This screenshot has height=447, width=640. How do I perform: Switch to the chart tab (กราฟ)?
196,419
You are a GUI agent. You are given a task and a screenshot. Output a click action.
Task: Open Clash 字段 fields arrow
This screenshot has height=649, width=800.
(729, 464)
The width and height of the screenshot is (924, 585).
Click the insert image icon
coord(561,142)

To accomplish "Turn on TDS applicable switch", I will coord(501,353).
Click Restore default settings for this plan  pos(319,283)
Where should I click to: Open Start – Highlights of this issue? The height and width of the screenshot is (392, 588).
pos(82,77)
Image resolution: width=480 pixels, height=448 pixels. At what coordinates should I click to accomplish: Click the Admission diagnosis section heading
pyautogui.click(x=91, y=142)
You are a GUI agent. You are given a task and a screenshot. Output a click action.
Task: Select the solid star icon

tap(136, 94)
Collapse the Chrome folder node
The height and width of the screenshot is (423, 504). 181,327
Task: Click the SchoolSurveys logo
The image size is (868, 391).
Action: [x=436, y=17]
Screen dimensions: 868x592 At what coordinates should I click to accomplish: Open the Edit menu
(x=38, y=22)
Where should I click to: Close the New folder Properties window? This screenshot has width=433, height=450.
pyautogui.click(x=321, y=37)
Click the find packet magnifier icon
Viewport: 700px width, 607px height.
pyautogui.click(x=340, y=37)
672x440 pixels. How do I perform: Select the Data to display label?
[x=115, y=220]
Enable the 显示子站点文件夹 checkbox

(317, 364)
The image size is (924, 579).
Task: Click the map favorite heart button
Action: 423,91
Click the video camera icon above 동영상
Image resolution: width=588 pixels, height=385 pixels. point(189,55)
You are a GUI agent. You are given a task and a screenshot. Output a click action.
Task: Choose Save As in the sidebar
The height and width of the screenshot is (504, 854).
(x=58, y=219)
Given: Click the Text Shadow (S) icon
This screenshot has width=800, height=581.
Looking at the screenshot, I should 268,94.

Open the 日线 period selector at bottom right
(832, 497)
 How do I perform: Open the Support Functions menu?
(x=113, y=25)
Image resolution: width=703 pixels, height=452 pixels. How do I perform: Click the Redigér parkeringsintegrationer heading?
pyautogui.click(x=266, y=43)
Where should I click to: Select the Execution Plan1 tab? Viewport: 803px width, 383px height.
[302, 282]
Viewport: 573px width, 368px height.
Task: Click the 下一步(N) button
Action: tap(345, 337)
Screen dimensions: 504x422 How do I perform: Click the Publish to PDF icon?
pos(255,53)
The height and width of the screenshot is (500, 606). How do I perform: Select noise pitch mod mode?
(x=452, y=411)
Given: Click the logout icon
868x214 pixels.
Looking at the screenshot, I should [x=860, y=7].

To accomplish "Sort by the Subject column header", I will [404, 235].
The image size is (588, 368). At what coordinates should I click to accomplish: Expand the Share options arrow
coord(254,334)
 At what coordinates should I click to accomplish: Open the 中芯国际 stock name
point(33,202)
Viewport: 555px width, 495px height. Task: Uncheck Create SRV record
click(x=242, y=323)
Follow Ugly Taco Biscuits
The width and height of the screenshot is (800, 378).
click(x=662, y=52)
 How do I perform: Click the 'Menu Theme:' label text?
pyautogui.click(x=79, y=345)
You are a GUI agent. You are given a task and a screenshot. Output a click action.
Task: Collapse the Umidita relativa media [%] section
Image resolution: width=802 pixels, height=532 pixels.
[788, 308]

▬▬▬▬▬▬

Required work:
List all lines above in which the string "will" appears.

Output below:
To accomplish "Turn on TDS applicable switch", I will coord(501,353).
To accomplish "Sort by the Subject column header", I will [404, 235].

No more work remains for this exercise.